Francis Cabrel : I would say it was sunny. That’s the memory I have of it. It was very carefree. We had fun outdoor games, bike races, scooter races, everything we could get our hands on and that we sometimes made ourselves. It was resourcefulness, it was camaraderie. I have very good memories of it until I was ten years old because then I left for high school and life changed.

So you come from a modest family, originally from Friuli in Italy. Your father was a worker in a biscuit factory and your mother, a cashier in a cafeteria. They never forbade you anything. What did they pass on to you the most?

They passed on to me the stubbornness of these people who had nothing and who got by with three bits of string because we children did not realize that we were on the verge of breaking down. Every day was a struggle for them. They had to feed their three children and manage to dress them more or less properly with frankly next to nothing.

“My parents gave us this way of fighting silently, of being fierce.”

Francis Cabrel

to franceinfo

I have a lot of endurance in what I do. I seem like a lazy person like that because I make a record every five or six years, but when I get down to it, I put myself so deeply into my work that I find that tenacity, that desire to get out of it that they had. And I want to get out of my project, to get to the end. I think that conviction comes from them.

Some people choose public school, others choose private school, you were more of a truant with a fairly high absenteeism rate.
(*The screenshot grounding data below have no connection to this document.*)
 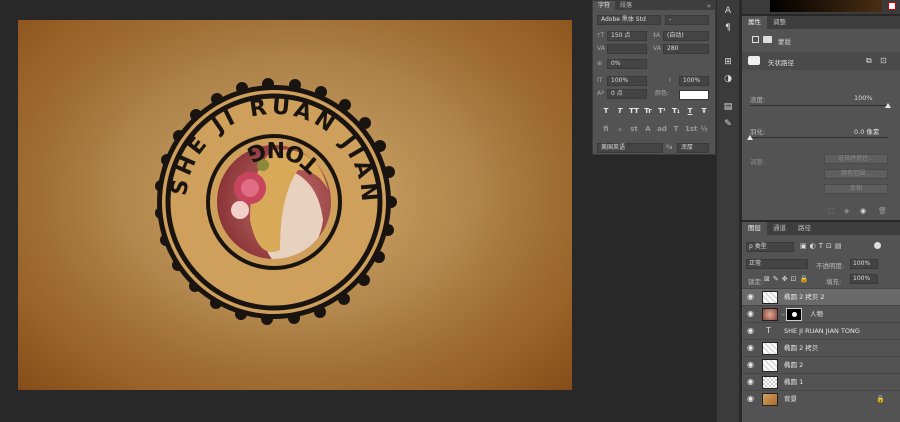 I want to click on tab-paragraph: 段落, so click(x=626, y=6).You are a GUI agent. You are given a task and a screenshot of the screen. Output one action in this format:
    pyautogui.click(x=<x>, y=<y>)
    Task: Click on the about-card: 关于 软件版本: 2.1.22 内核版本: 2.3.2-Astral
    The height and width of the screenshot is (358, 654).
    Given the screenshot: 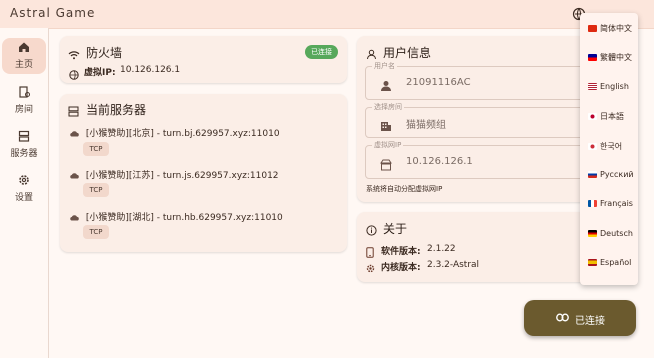 What is the action you would take?
    pyautogui.click(x=477, y=247)
    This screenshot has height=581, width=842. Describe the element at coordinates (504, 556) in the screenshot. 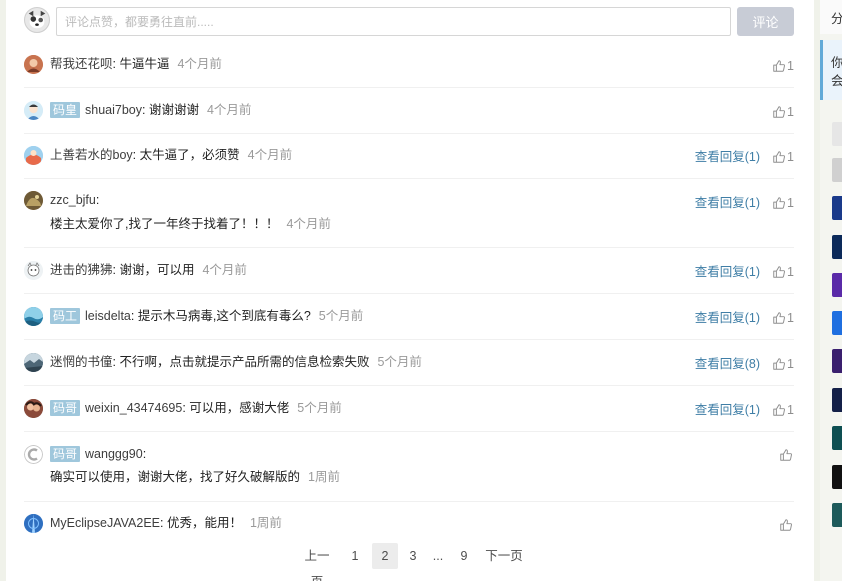

I see `next-page-link: 下一页` at that location.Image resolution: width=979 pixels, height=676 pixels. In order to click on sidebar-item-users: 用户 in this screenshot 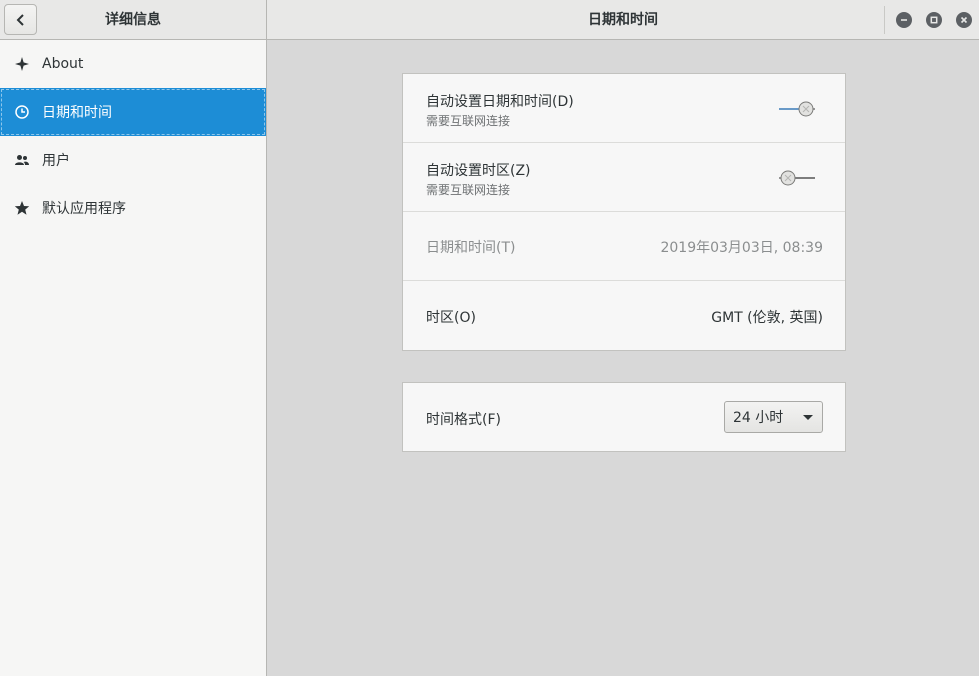, I will do `click(133, 160)`. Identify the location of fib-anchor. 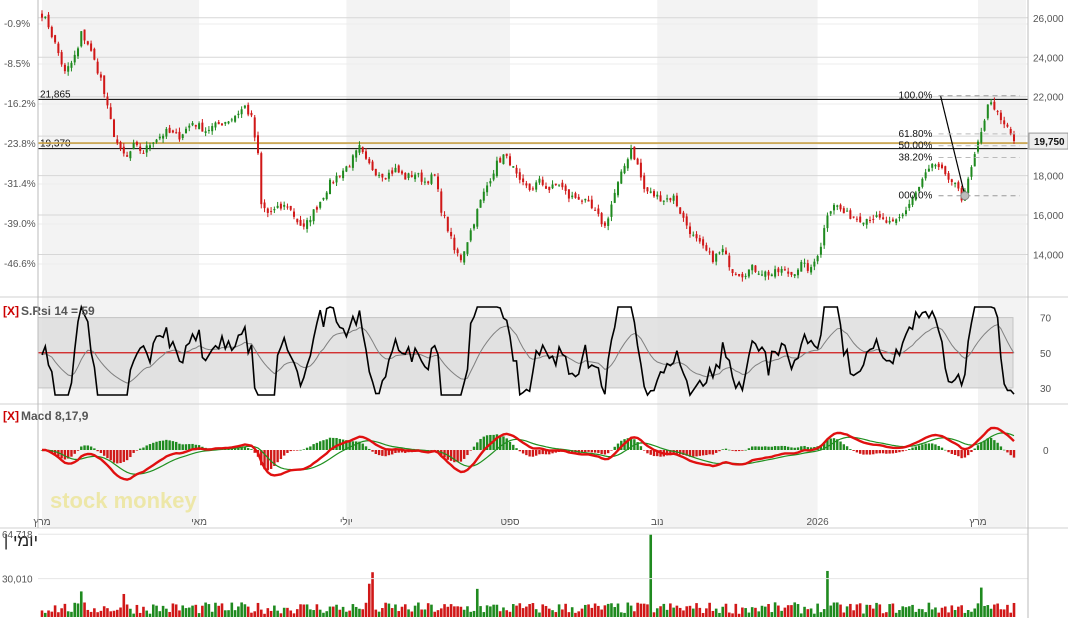
(965, 196).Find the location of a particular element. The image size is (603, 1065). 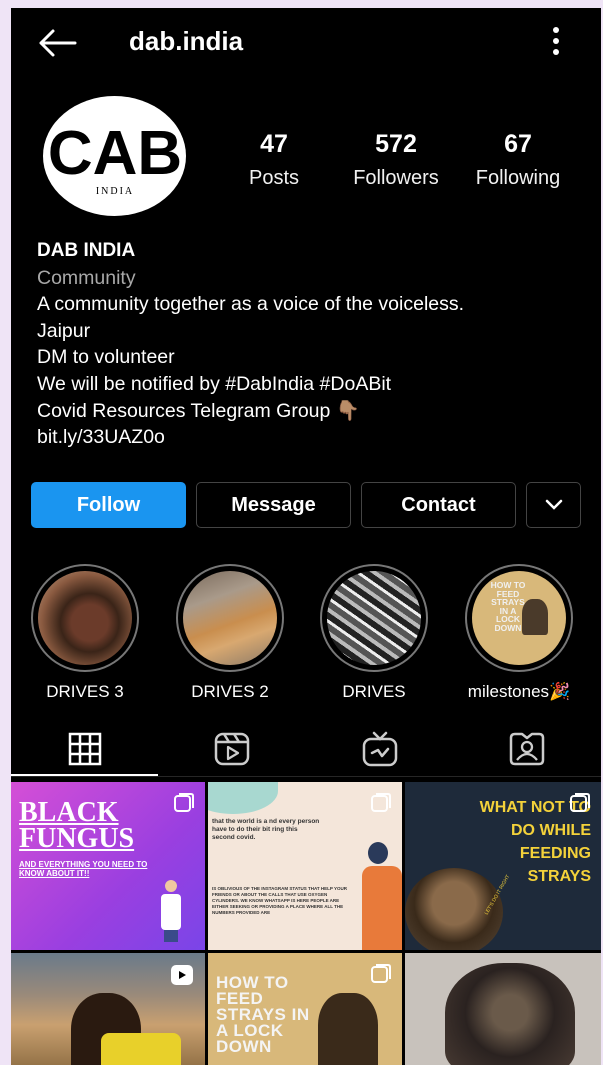

back-arrow-icon is located at coordinates (57, 43).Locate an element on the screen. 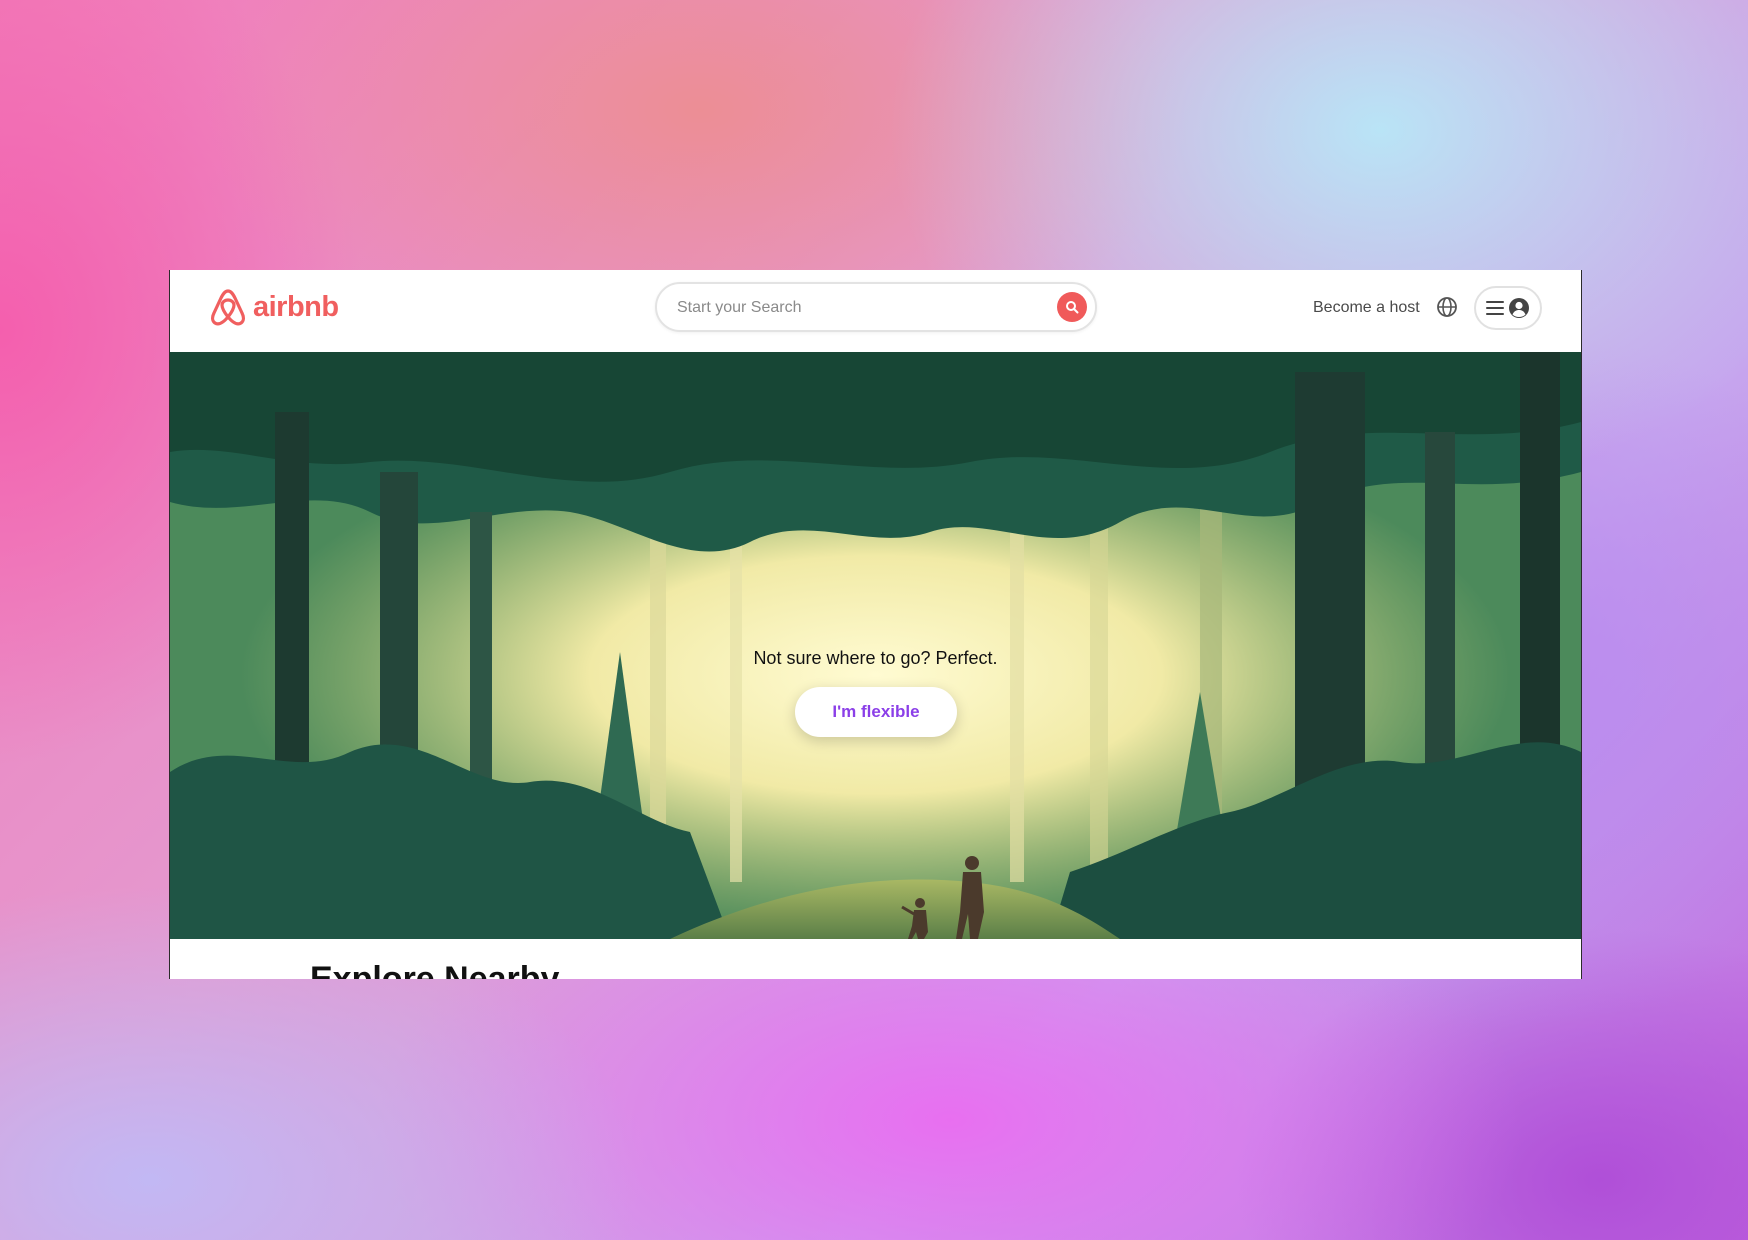 The height and width of the screenshot is (1240, 1748). hero-tagline: Not sure where to go? Perfect. is located at coordinates (876, 658).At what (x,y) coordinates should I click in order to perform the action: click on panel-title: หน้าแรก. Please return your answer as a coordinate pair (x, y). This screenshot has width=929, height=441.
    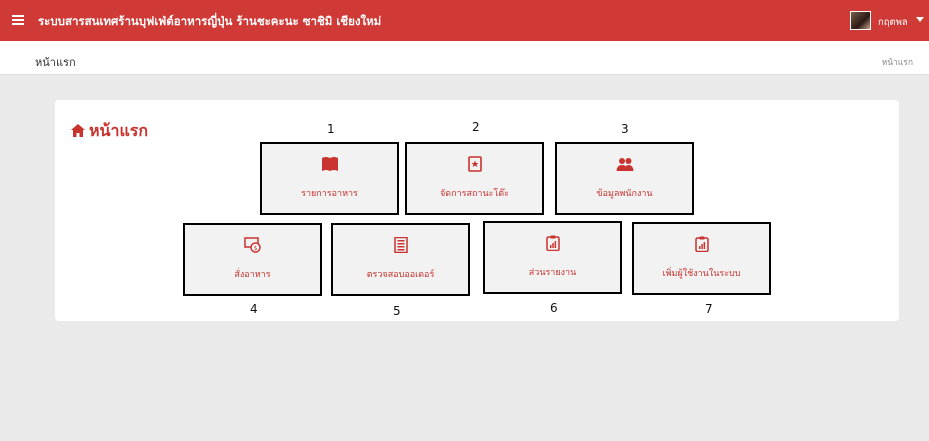
    Looking at the image, I should click on (110, 132).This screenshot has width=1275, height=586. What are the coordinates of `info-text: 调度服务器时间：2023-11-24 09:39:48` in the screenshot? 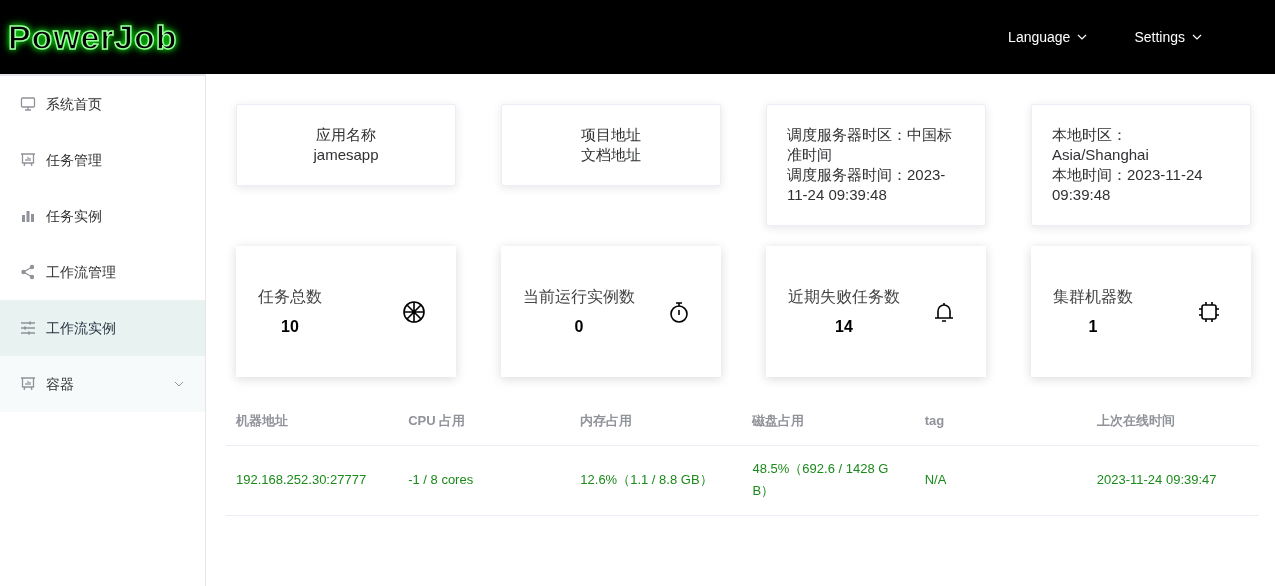 It's located at (867, 185).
You were even kicked out for it.

Yes, I was fired because in fact, at the age of 15, I became a singer in a dance group, in a dance orchestra. We made people dance and we went to Dordogne, to Landes, to Lot-et-Garonne. So I went back to school on Monday morning, I was knackered. I had spent all Saturday, all Sunday, singing, driving around everywhere.

“My absenteeism from school was rather due to the fact that I already had a job at 16, being a singer in a group.”

Francis Cabrel

to franceinfo

At 19, you were a storekeeper in a shoe store and you played a lot in these local dances. There was already this spark with Bob Dylan, but not only that, there was also this guitar that was given to you by your uncle. Playing an instrument and being able to express yourself through music was going to be a huge trigger.

Yes, it was a fairly slow trigger because I got the guitar when I was between nine and ten years old. I started to learn how to play when I was around 13 or 14. So, during all those years, it stayed in a corner, I didn’t really know how it worked. And when I got to high school, someone knew how to play and showed me how it was done. But my guitar was above all a companion to be able to try to express myself because I was so shy that you can’t even imagine. So, to talk to others, I constructed little poems, I’ve already made little songs out of them.

“The guitar was the key to my opening up to the world.”

Francis Cabrel

to franceinfo

In June 1974, he will have this singing competition organized by Sud Radio. It is there that we will hear for the first time Little Marie on the radio. Do you remember that moment when you had to overcome that shyness to sing?

I remember it perfectly because there were about 350 of us in the street. I had heard on the radio someone saying: “If you write songs, come“. But in fact, everyone came, even those who didn’t write. I had still written my song. There weren’t many of us who had been songwriters that day. I had a bad cold. I had all the fears on my shoulders. Finally, they had at least heard something of my story. They told me: “OK, you are qualified directly“. There was a whole journey: quarter-final, semi-final, etc. I won everything, if I may say so, since even in the final, there were only four of us left and my song came first.

How this song was born Little Marie ?

I had just met my wife Mariette and I said to myself: hey, Mariette, what’s that? Mariette, it’s a little Marie. And this name, Marie, had fascinated me for a long time and especially since the song by Jimi Hendrix The Wind Cries Mary, So I wanted to do something with Marie and then it just made sense.

Mariette has always been there.

We met when we were 17 and things are still going well.